INPUT:

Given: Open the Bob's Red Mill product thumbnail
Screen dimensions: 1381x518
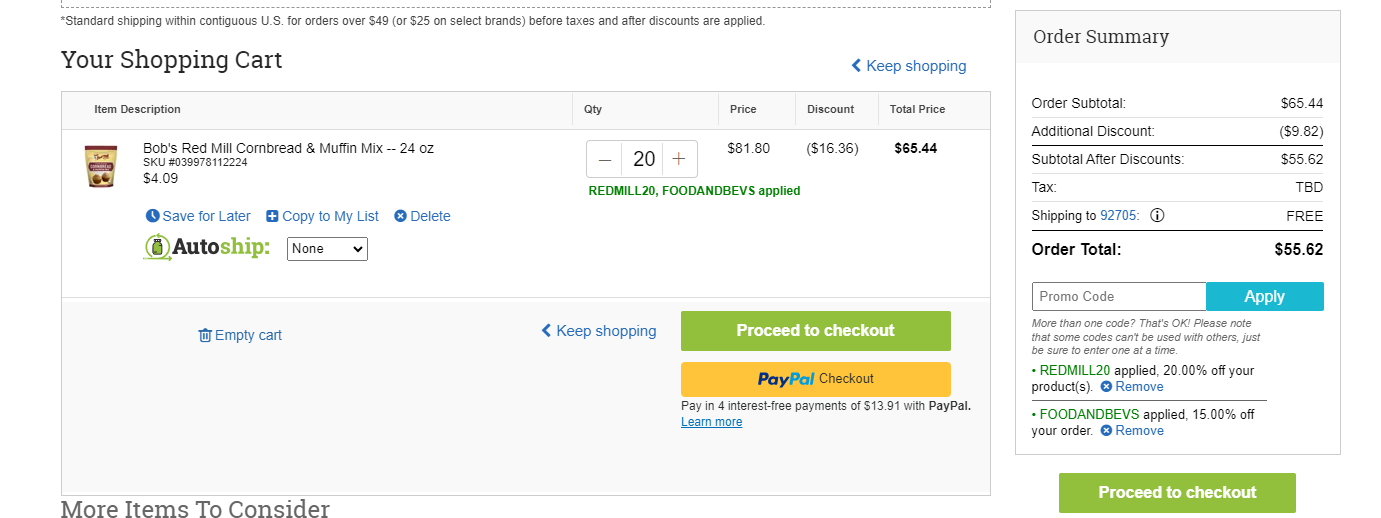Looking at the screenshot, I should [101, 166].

...

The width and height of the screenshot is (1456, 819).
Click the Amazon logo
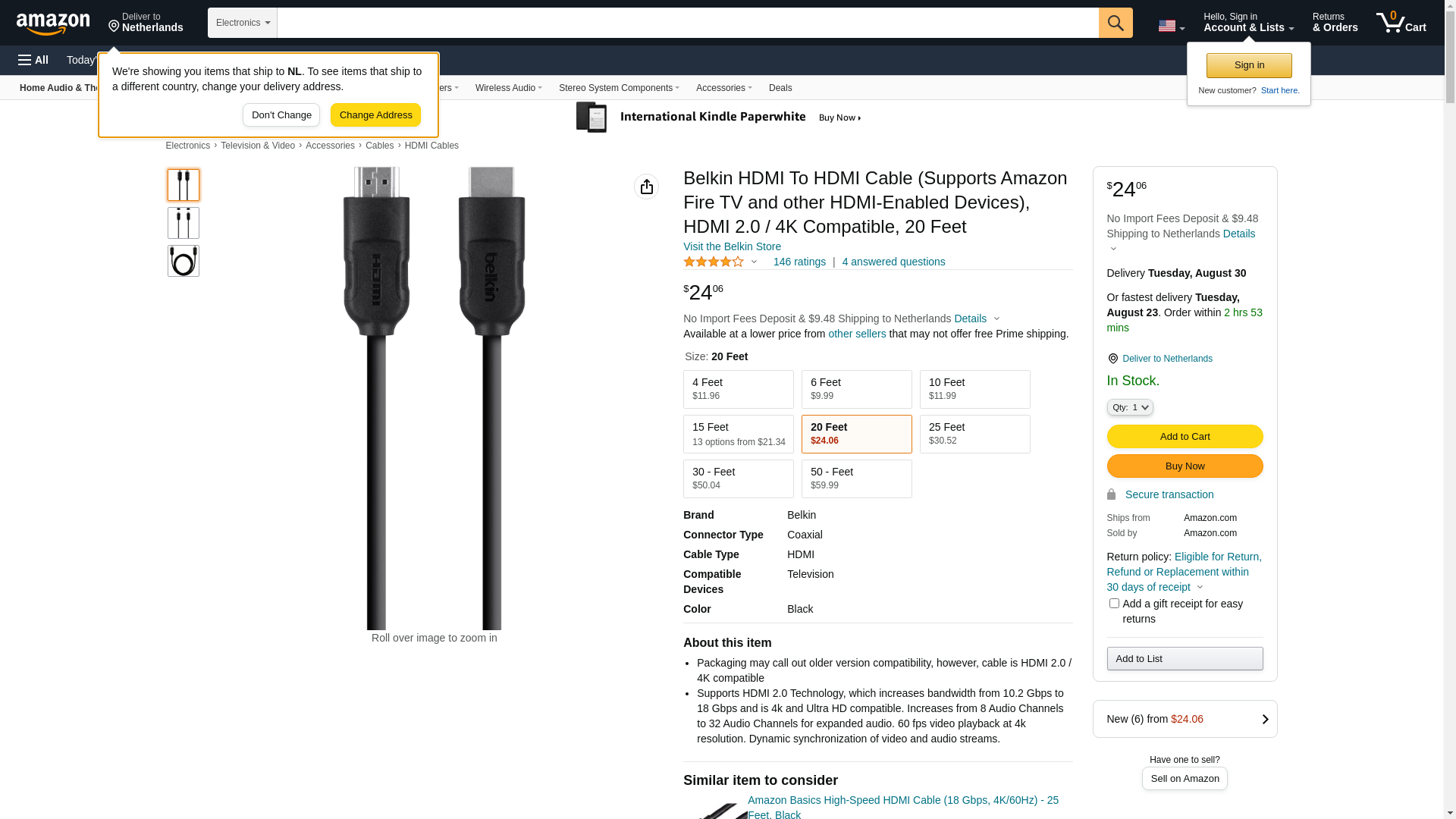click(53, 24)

INSTRUCTIONS FOR THE TASK:
Render the part of the material that opens with the line containing "Given: Open the" and closes with the line containing "Looking at the" as a Markdown table with the columns Row and Line. Put each line's number under Row and its wording under Line, skip blank lines, and leave the pictures out.

FULL RESPONSE:
| Row | Line |
|---|---|
| 1 | Given: Open the Bob's Red Mill product thumbnail |
| 2 | Screen dimensions: 1381x518 |
| 3 | Looking at the screenshot, I should [101, 166]. |